• [EXERCISE] Can you copy the records line for line, from the line with "Viewport: 500px width, 893px height." to the line with "tap(1116, 67)", leaving the pictures out of your answer?

[START TASK INPUT]

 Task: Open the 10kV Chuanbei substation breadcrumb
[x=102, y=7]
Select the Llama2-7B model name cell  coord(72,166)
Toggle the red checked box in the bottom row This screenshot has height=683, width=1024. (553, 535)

[END TASK INPUT]
[START TASK INPUT]

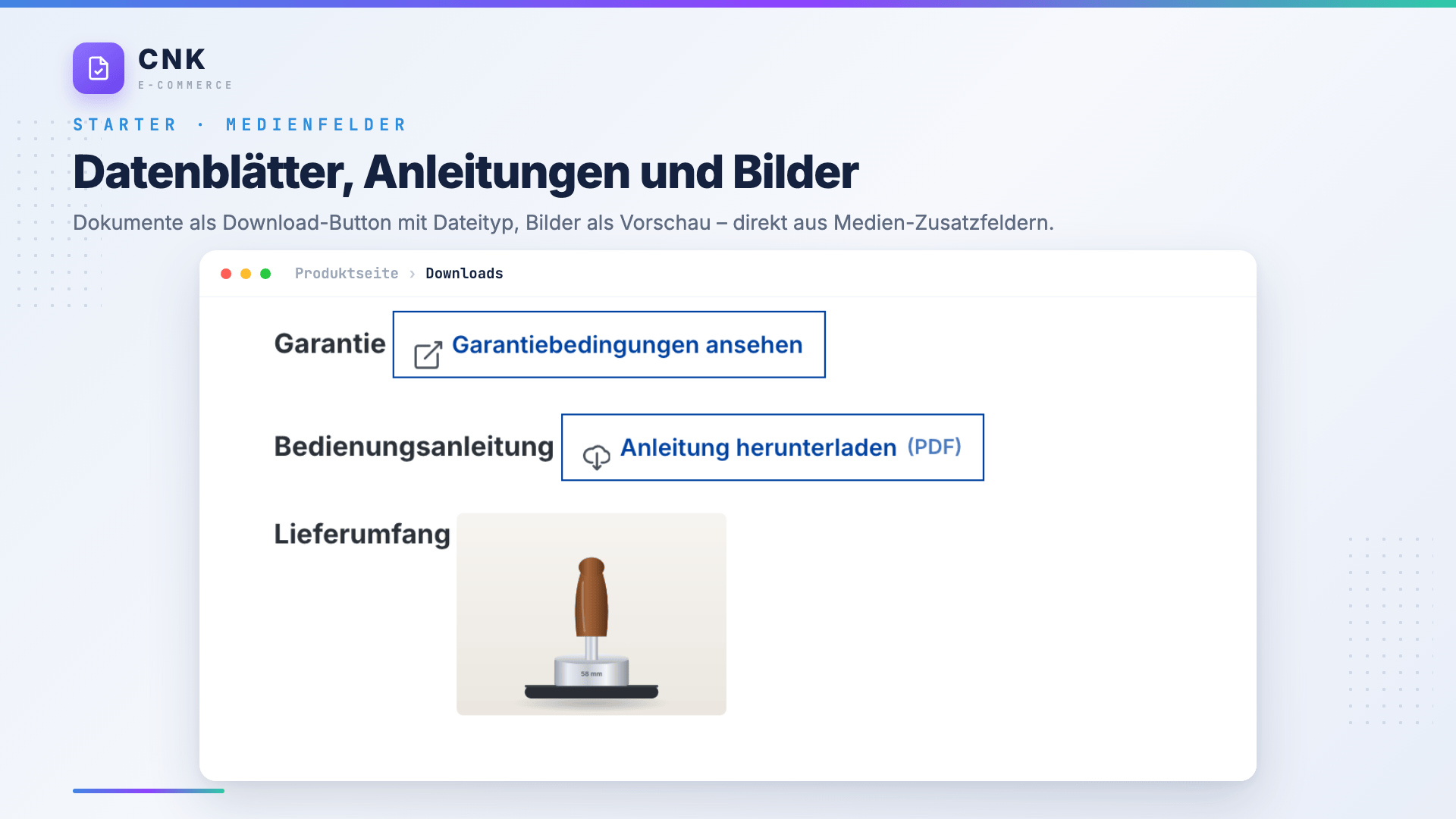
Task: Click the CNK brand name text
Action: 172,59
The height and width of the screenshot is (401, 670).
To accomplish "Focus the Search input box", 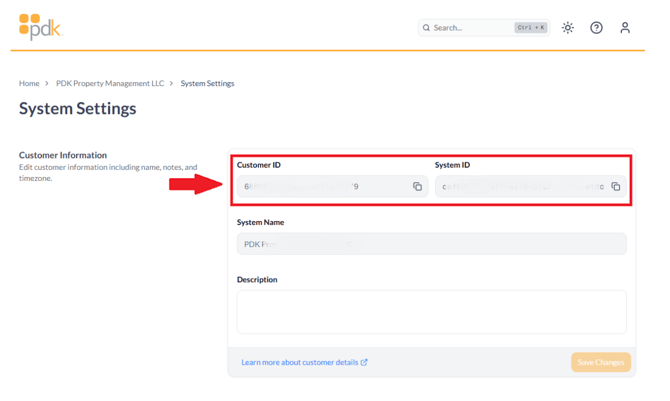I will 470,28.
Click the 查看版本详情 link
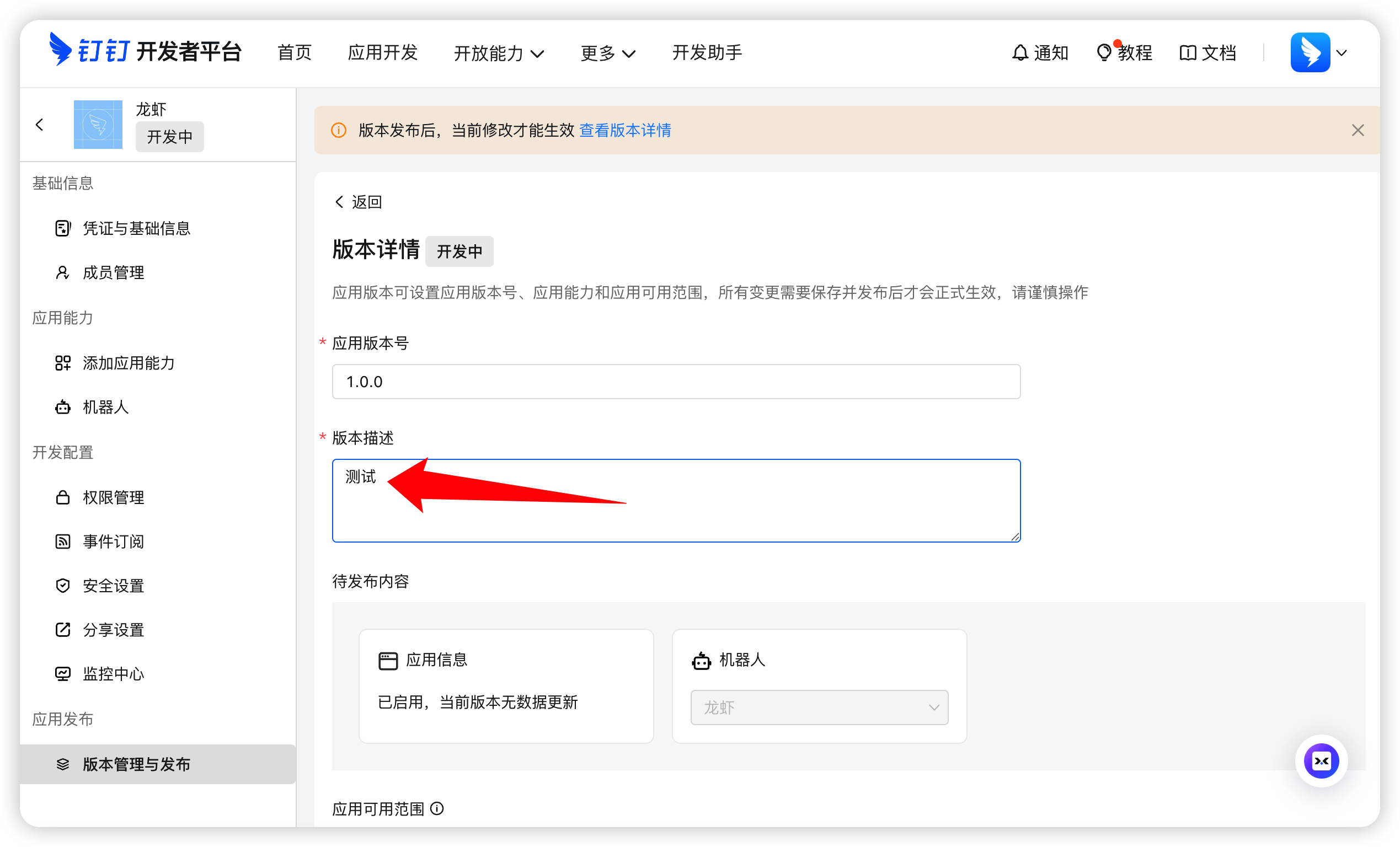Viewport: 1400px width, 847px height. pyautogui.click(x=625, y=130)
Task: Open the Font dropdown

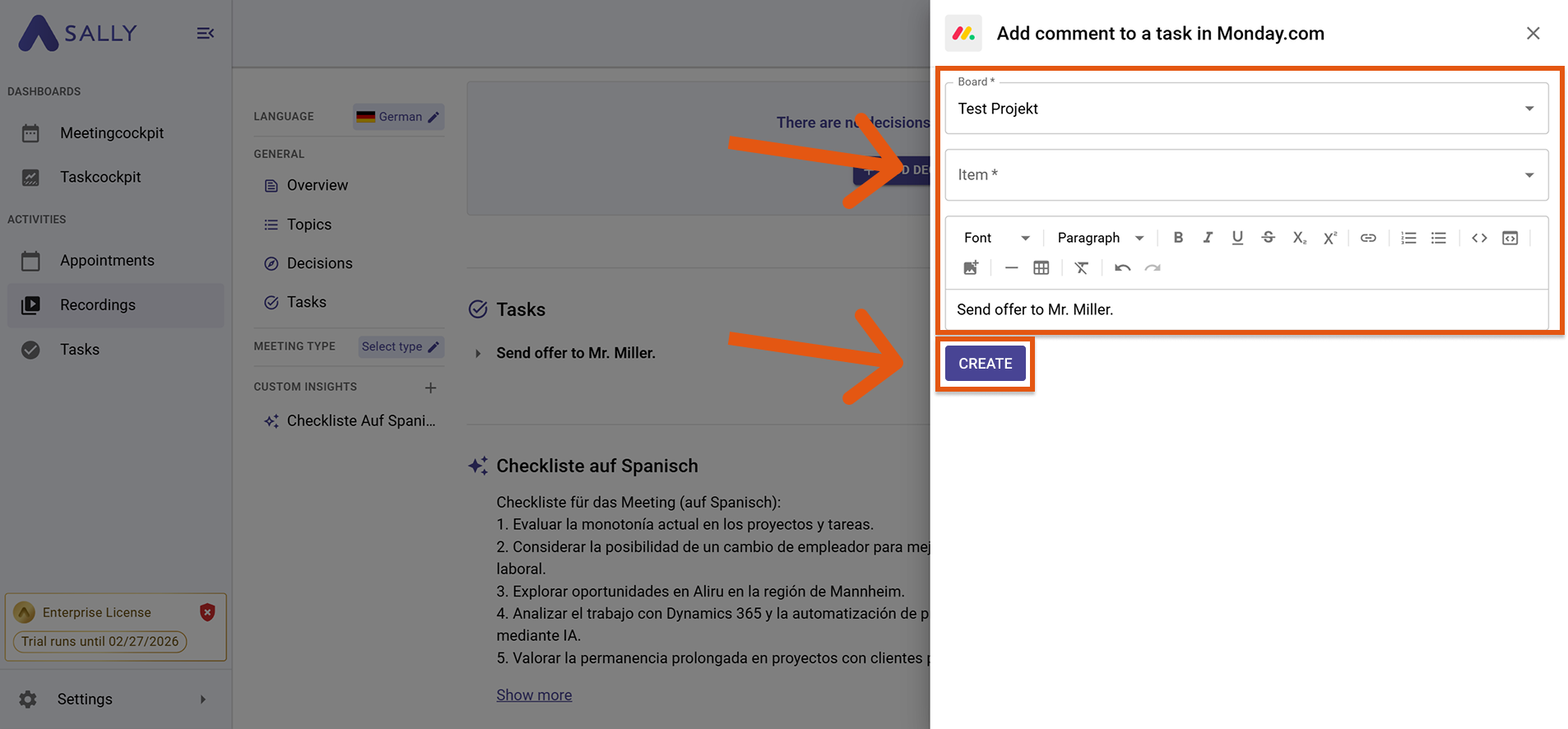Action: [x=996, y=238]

[END TASK INPUT]
[START TASK INPUT]

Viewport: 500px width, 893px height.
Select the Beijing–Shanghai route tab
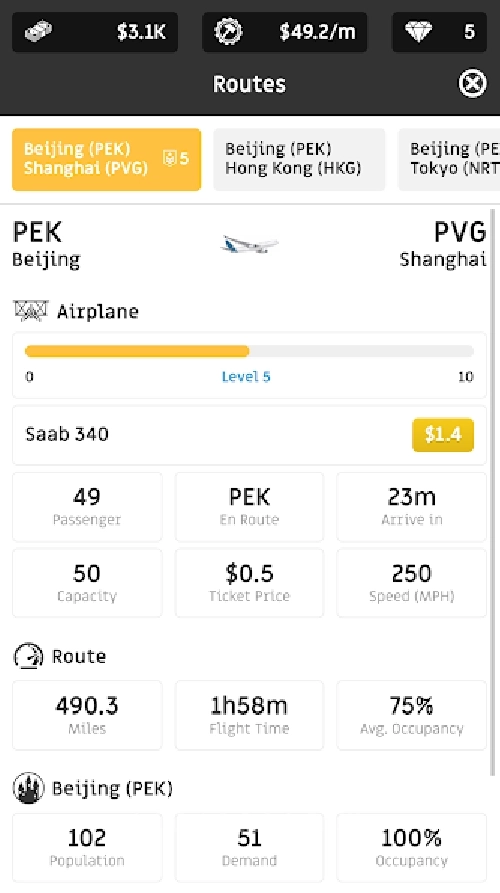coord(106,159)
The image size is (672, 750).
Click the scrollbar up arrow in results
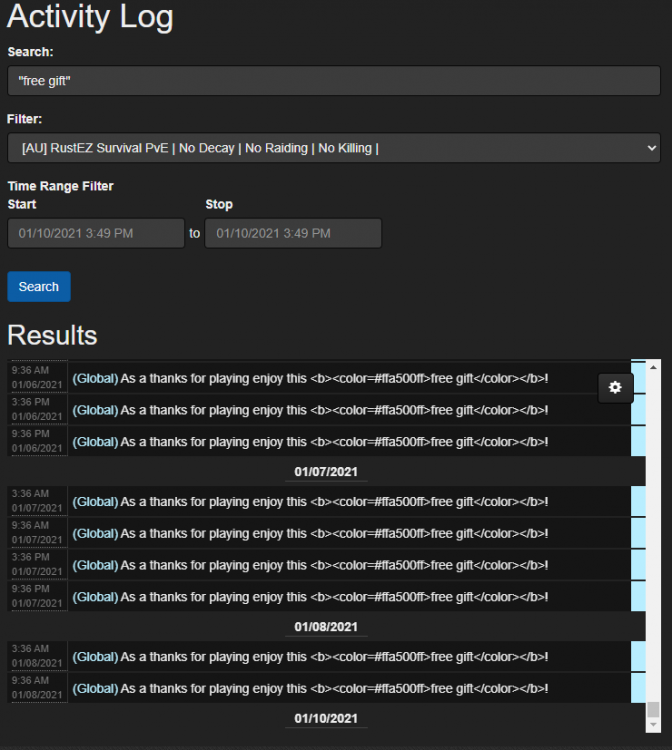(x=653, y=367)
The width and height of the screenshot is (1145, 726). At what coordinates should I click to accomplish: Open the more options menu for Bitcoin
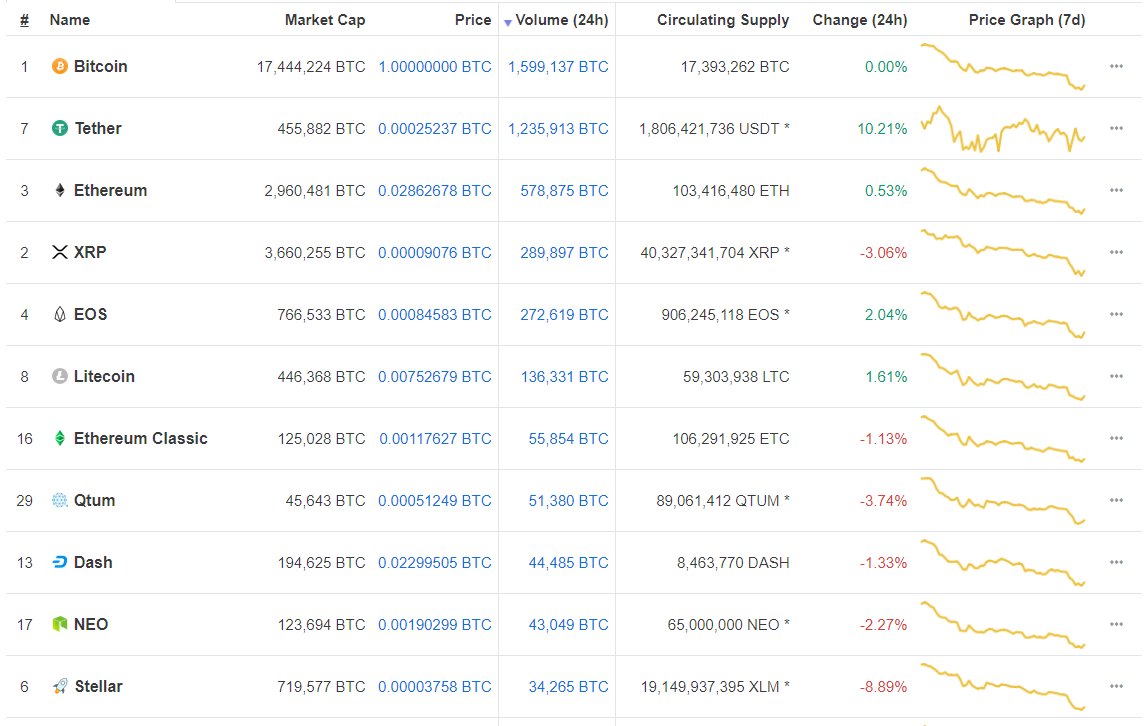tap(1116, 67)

[END TASK INPUT]

• [COMPLETED EXERCISE]
Viewport: 500px width, 893px height.
Select the Beijing–Shanghai route tab
coord(106,159)
The image size is (672, 750).
Click the scrollbar up arrow in results
(x=653, y=367)
The width and height of the screenshot is (1145, 726). At what coordinates should I click to accomplish: Open the more options menu for Bitcoin
tap(1116, 67)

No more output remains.